An illustrative example of the annual cost of kW capacity might be:
1kW = $250 p/a
2kW = $500 p/a
3kW = $750 p/a
4kW = $1000 p/a
5kW = $1250 p/a
6kW = $1500 p/a
Then the consumption charge of about 25 cents per kilowatt hour would be on top of these capacity charges.
How could it work in practice?
Customers would be able to choose from several different options, just as they do with phone and internet plans.
They could choose the hard capacity limit: if they breached their contracted kW capacity for more than five minutes during a high usage period then their meter would disconnect them. They would be reconnected after a two minute break in service. When/if smart metering technology allows, lighting circuits could be exempt from the supply interruption. During the five minutes of overuse a text message would be generated and sent to relevant registered mobile phones.

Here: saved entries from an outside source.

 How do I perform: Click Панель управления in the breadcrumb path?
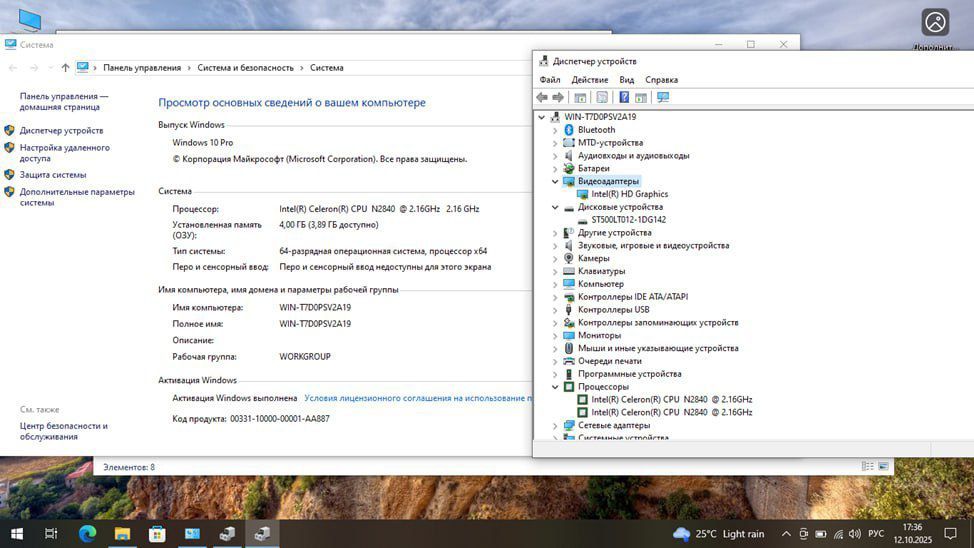tap(141, 68)
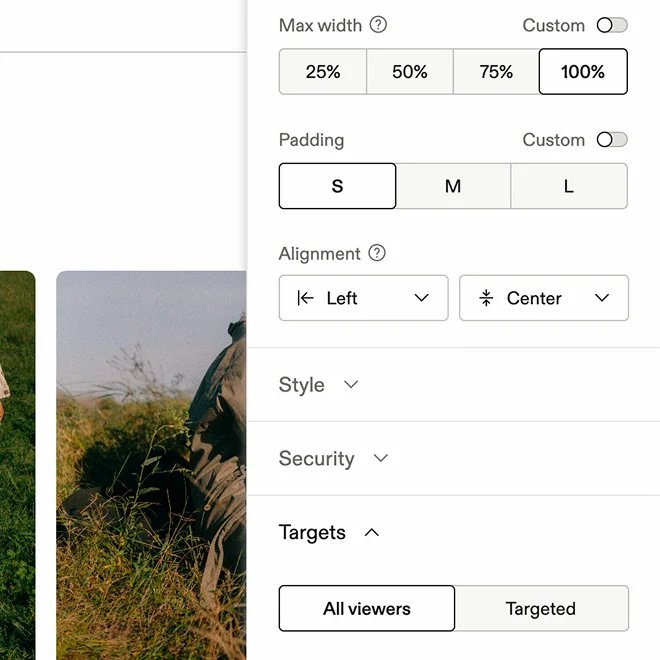
Task: Select small S padding
Action: (x=338, y=186)
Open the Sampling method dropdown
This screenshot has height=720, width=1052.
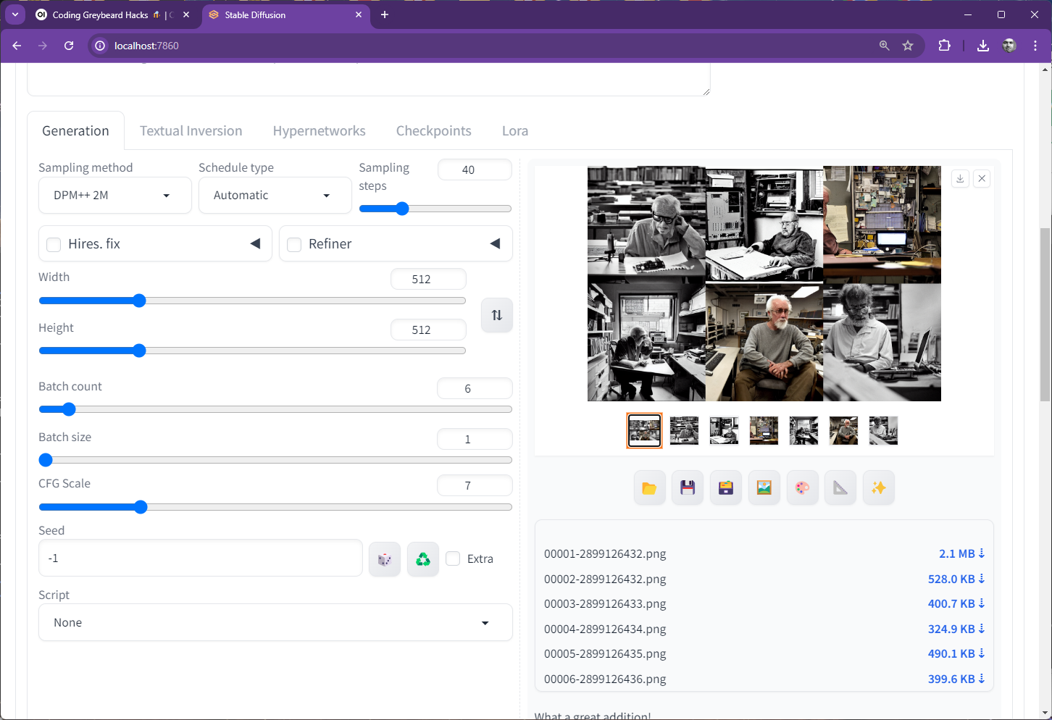pyautogui.click(x=114, y=196)

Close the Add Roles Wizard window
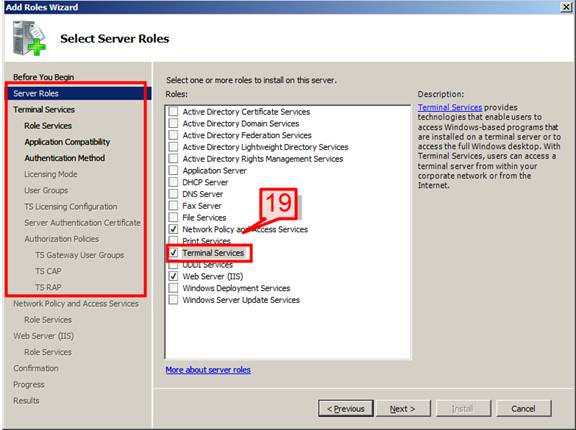tap(567, 7)
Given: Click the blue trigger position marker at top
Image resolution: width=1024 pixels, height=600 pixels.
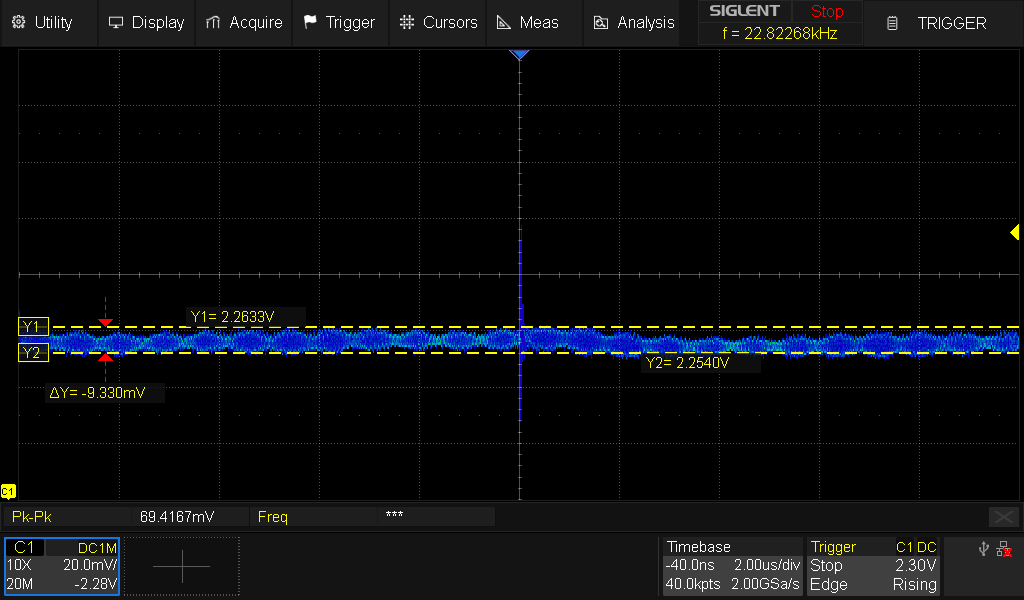Looking at the screenshot, I should (519, 55).
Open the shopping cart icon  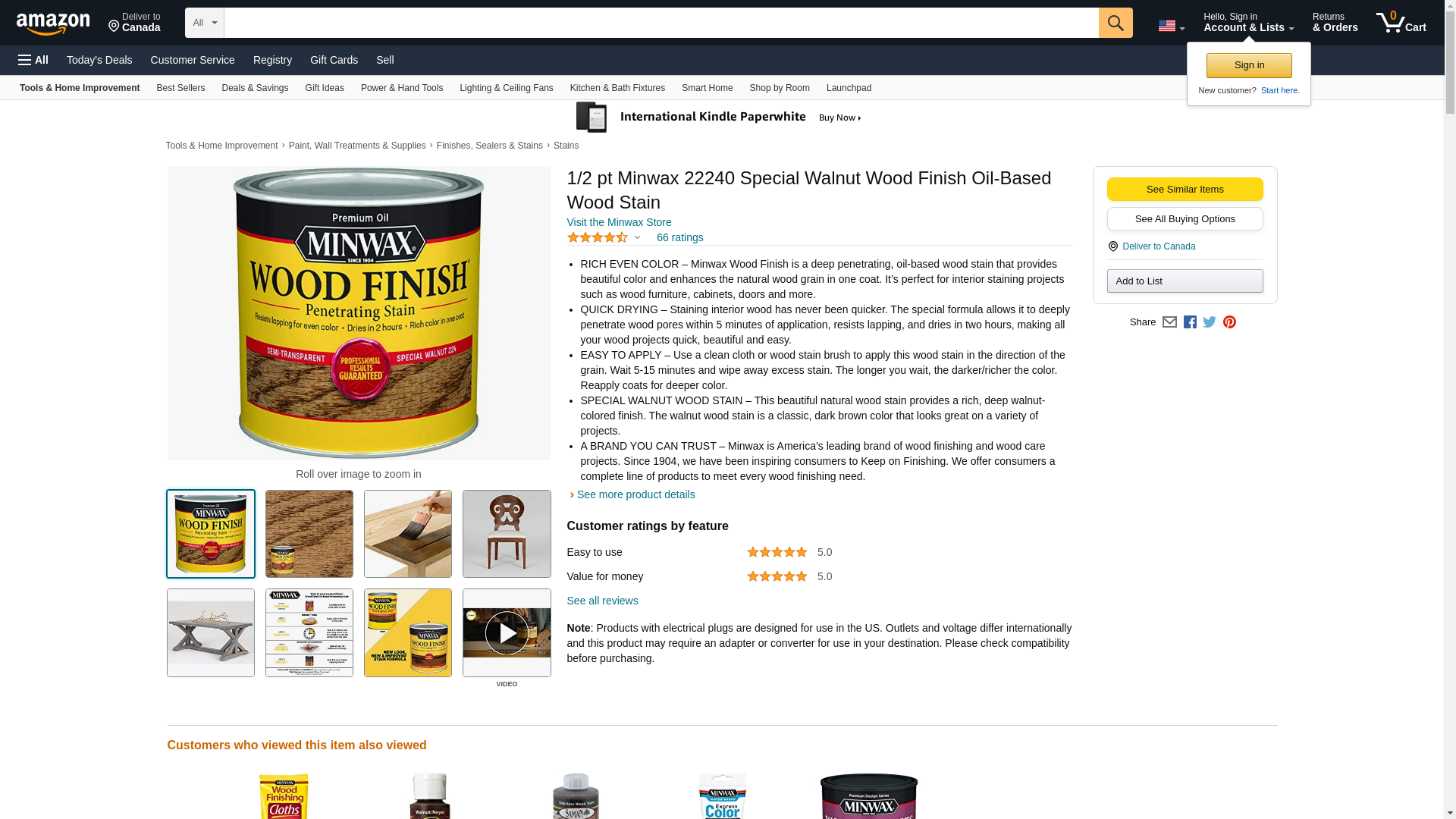pyautogui.click(x=1401, y=23)
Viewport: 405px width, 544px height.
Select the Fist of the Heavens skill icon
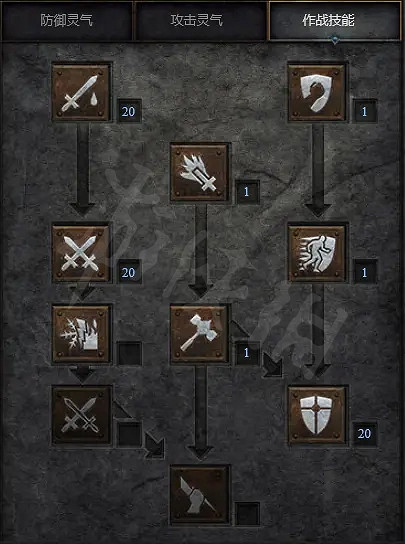pos(200,495)
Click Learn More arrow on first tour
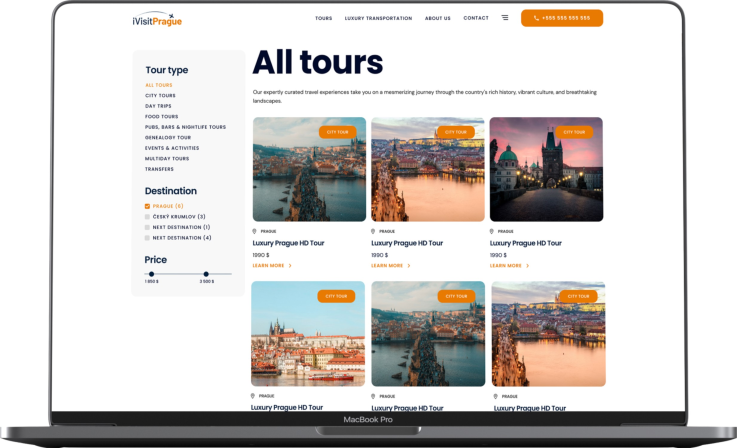This screenshot has width=737, height=448. (x=290, y=266)
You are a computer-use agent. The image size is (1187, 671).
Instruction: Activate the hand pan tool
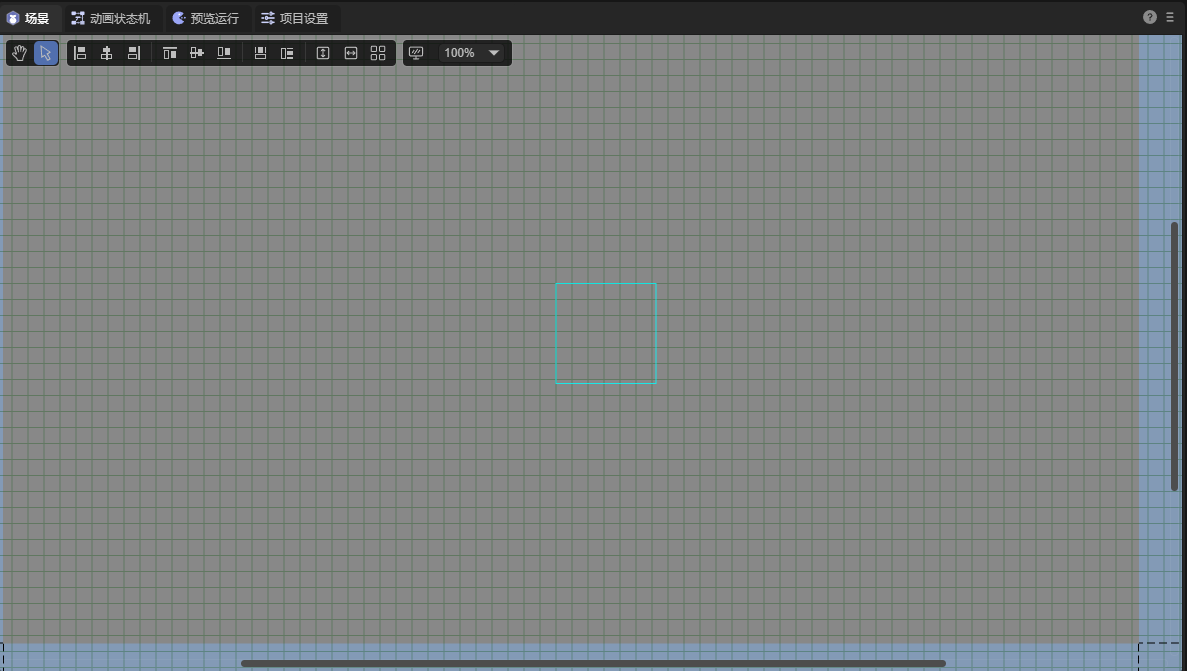20,53
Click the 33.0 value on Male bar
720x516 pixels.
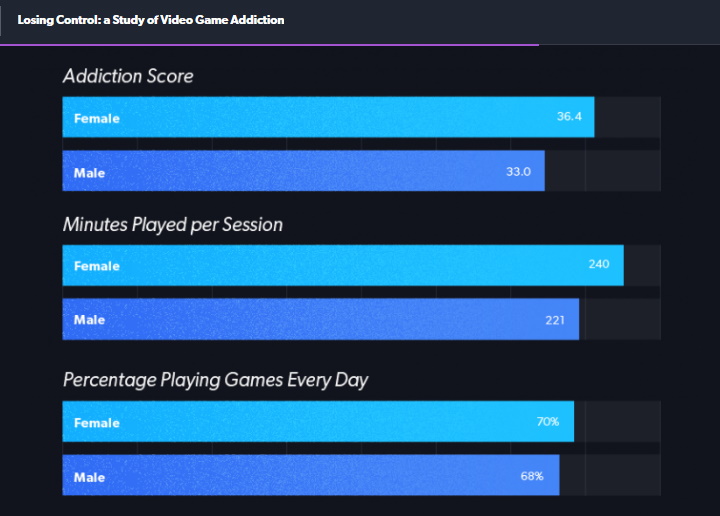tap(518, 172)
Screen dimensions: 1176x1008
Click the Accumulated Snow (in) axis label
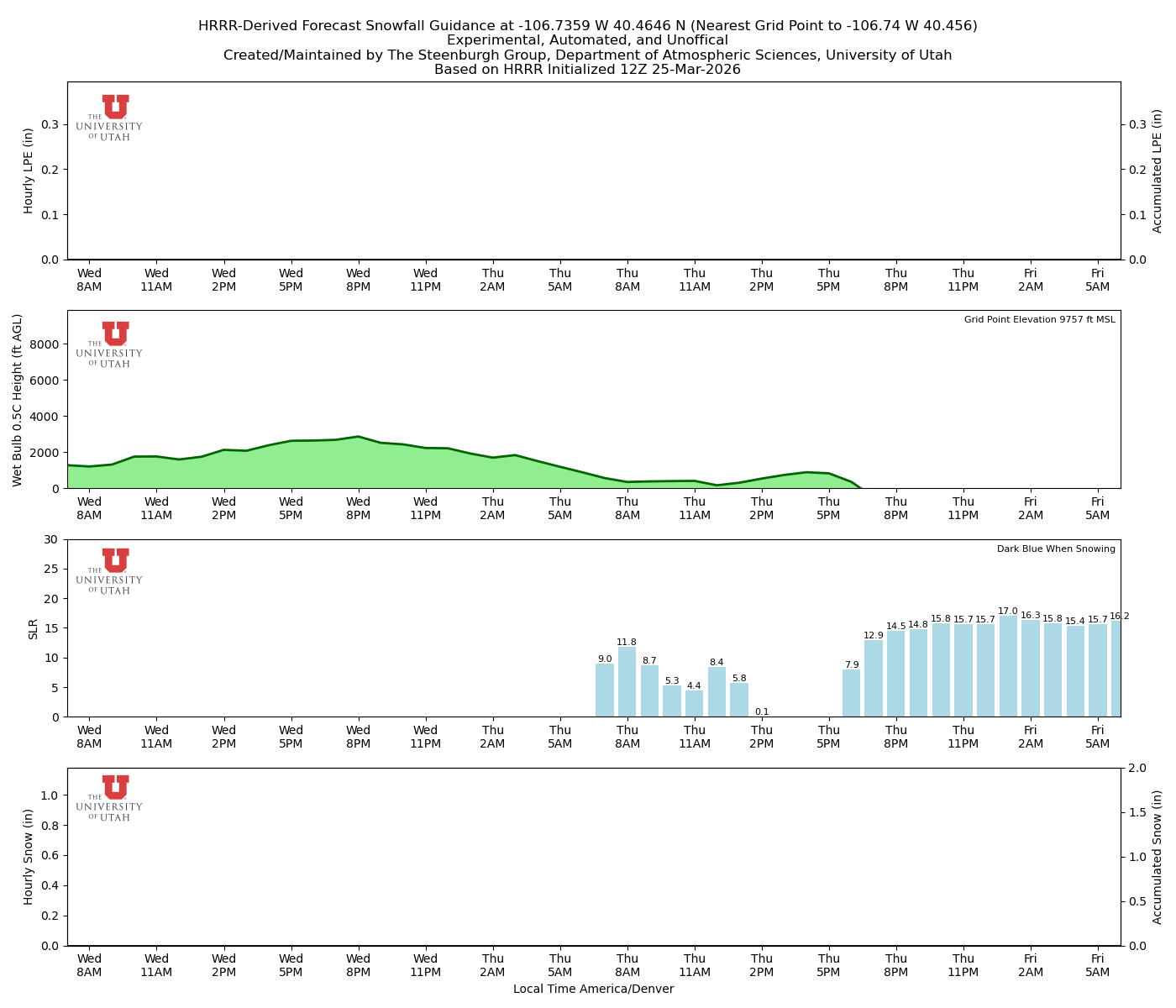click(x=1158, y=857)
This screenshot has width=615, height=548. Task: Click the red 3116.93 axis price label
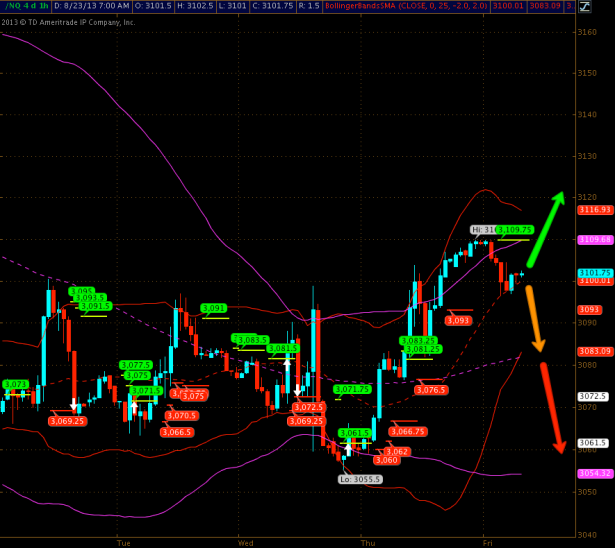(x=594, y=210)
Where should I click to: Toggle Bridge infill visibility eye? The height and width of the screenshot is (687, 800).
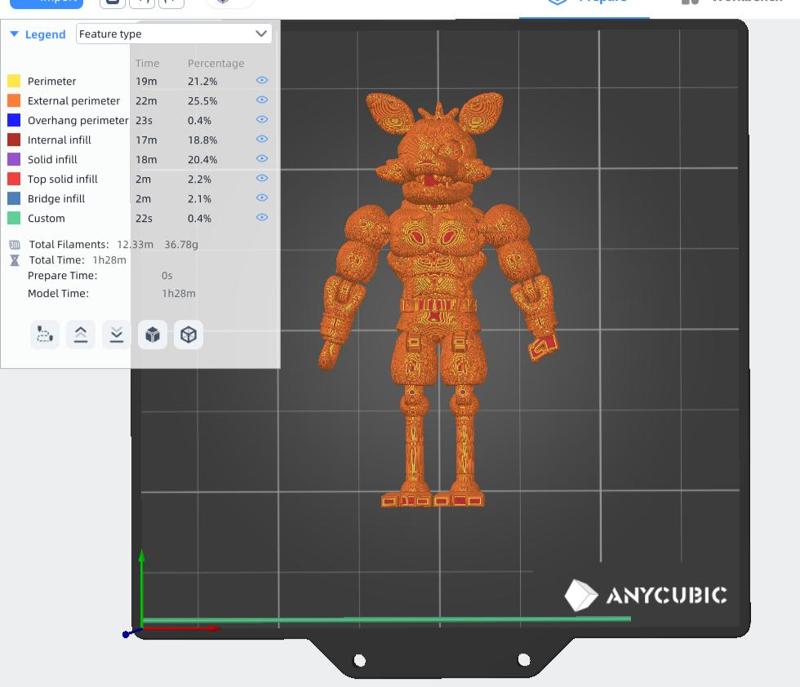click(262, 198)
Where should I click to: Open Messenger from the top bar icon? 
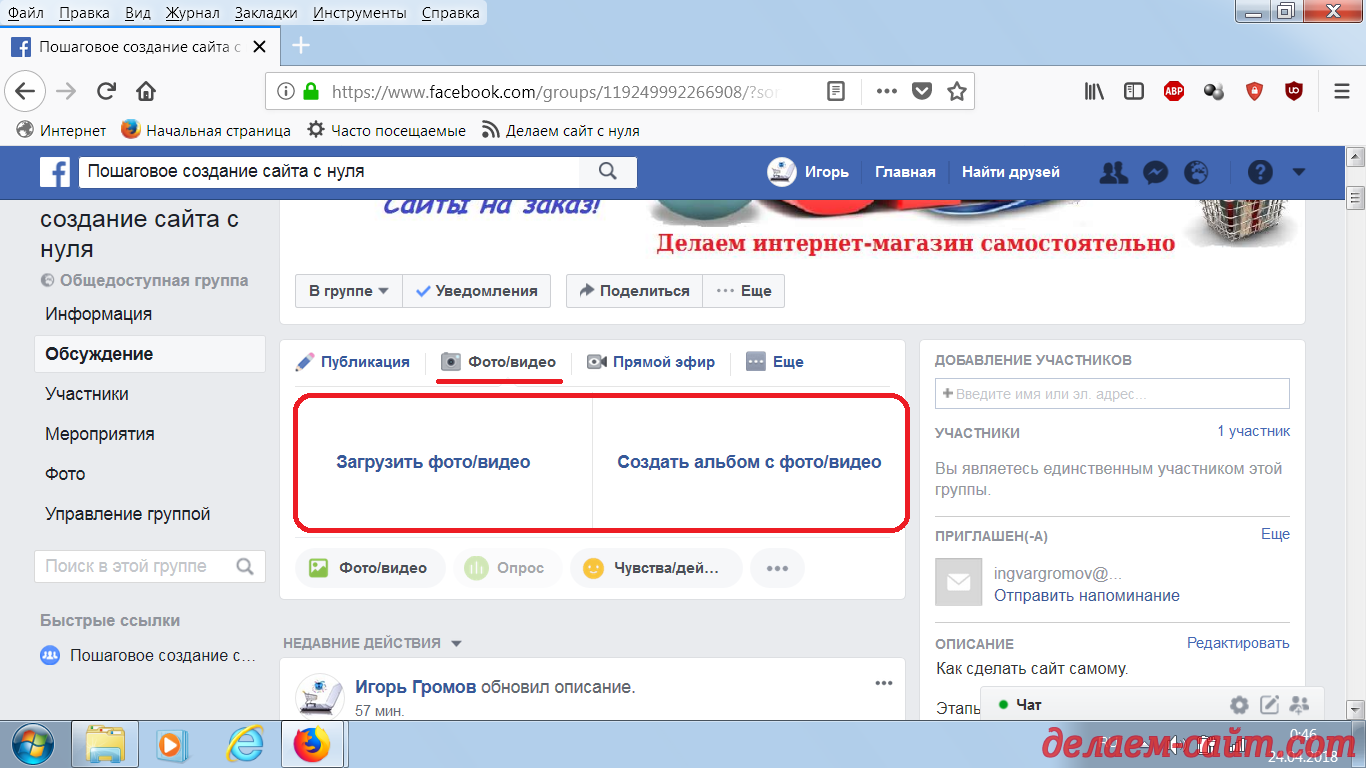click(1155, 172)
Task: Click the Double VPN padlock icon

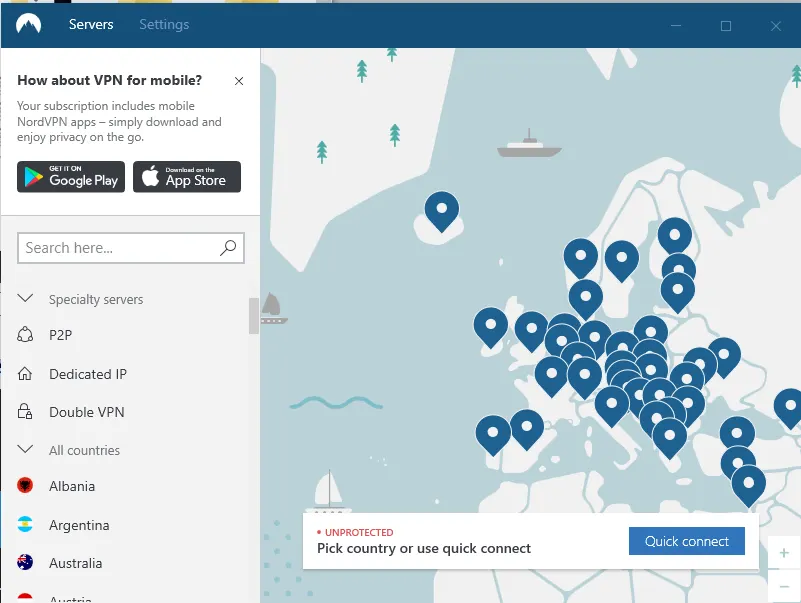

Customers would be pre-warned that today would be a high demand day and therefore pre-agreed capacity limits would likely apply.
Other customers might opt for softer capacity limits: there would be a significant price penalty if the pre-agreed cap was breached – but only during high network demand periods. Audible and phone alerts would also be available.
Customers could also opt to have certain circuits and/or grid aware appliances automatically idled during high demand events to keep them within their contracted capacity.
A customer would not be able to buy additional capacity for one-time events. Capacity would need to be contracted for at least one year in order to avoid seasonal disconnects and gaming whereby customers might attempt to shift up and down within billing periods.
Alternatively, a capacity change fee could be applied for increases in capacity. This is quite similar in principle to some phone pricing – and there should be no surprise that this pricing suggestion is similar. Both industries need to recover similar fixed network costs.
Concerns about the impact on the disadvantaged can be addressed by retailers applying rebates to bills of such consumers on the basis of their welfare status. If well designed, such rebates would retain the appropriate price signals, both for consumers and industry, while providing suitable consideration for society’s more vulnerable.
Remember the capacity limits would only apply during peak events which presently account for about 20 hours per year. The rest of the time real time usage patterns would not be impacted.
What’s the impact on solar PV / battery storage industry?
With Zero Emissions’ electricity pricing model, customers would choose between buying additional capacity from the grid or provisioning it themselves from onsite generation with ’grid connected‘ production shifting battery inverters and storage.
This would incentivise sales of the most economically-efficient or otherwise consumer-preferred method to meet peak electricity demand.
Matthew Wright is Executive Director of energy and climate security think-tank Zero Emissions.